General Mills said that net sales for the second quarter of 2007 were US$3.47bn, up 5% from the same period a year ago. 

The manufacturer, whose brands include Cheerios and Yoplait in the US, said that unit volume grew 3% worldwide, with segment operating profits increasing 11% to $714m. 

Net earnings after tax rose 4% to $385m, and diluted earnings per share (EPS) totalled $1.08, up 11% from 97 cents in last year's second quarter.  

Through the first six months of fiscal 2007, General Mills' net sales increased 6% to $6.33bn. Earnings after tax totalled $652m, up 5% from last year's first half results. 

General Mills chairman and CEO Steve Sanger said: "Our results continue to reflect a combination of broad-based sales growth and margin expansion. In the second quarter, all three of our business segments posted good unit volume gains and even stronger growth in net sales.

"Gross margin improved and segment operating profits were up 11% for the period. This solid performance followed a good first quarter and puts us ahead of our plan targets for the first half of the year."

General Mills' diluted earnings per share guidance for 2007 has increased to $3.09 to $3.13 per share.
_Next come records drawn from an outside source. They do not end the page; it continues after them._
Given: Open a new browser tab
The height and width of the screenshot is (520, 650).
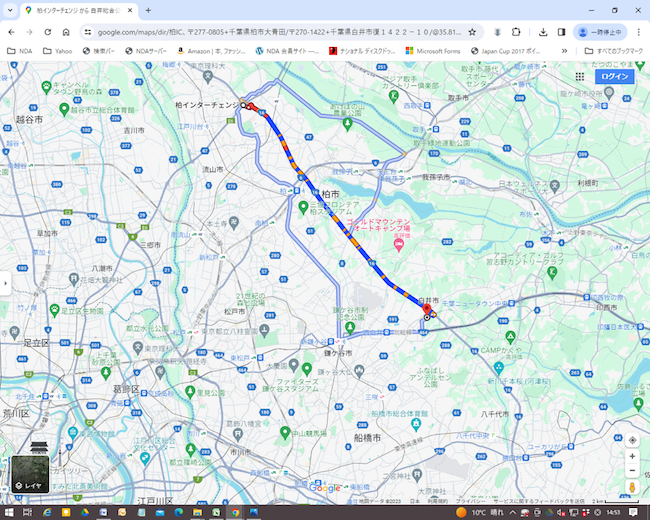Looking at the screenshot, I should [148, 10].
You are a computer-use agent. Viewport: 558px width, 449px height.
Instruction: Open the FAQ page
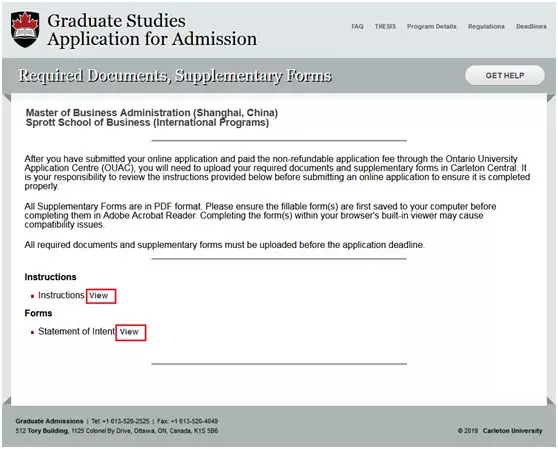357,27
Previously, the company had targeted diluted EPS of between $3.03 to $3.08.

"Our plans for the second half of this year anticipate continuing input cost inflation, along with year-over-year increases in consumer marketing spending and new product activity," said Sanger.  "Nevertheless, as a result of our good first half performance, we are raising our fiscal 2007 financial targets."